[Records shown Boundary: Start]
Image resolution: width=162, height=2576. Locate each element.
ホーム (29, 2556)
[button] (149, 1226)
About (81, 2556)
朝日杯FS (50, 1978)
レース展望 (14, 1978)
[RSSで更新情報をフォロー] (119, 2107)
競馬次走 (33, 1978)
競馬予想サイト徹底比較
[Records shown Boundary: End]
# Instructions to follow
The full listing, repeated exactly, is the expected answer.

# Finished exercise
Image resolution: width=162, height=2576. Locate each element.
ホーム (29, 2556)
[button] (149, 1226)
About (81, 2556)
朝日杯FS (50, 1978)
レース展望 (14, 1978)
[RSSで更新情報をフォロー] (119, 2107)
競馬次走 (33, 1978)
競馬予想サイト徹底比較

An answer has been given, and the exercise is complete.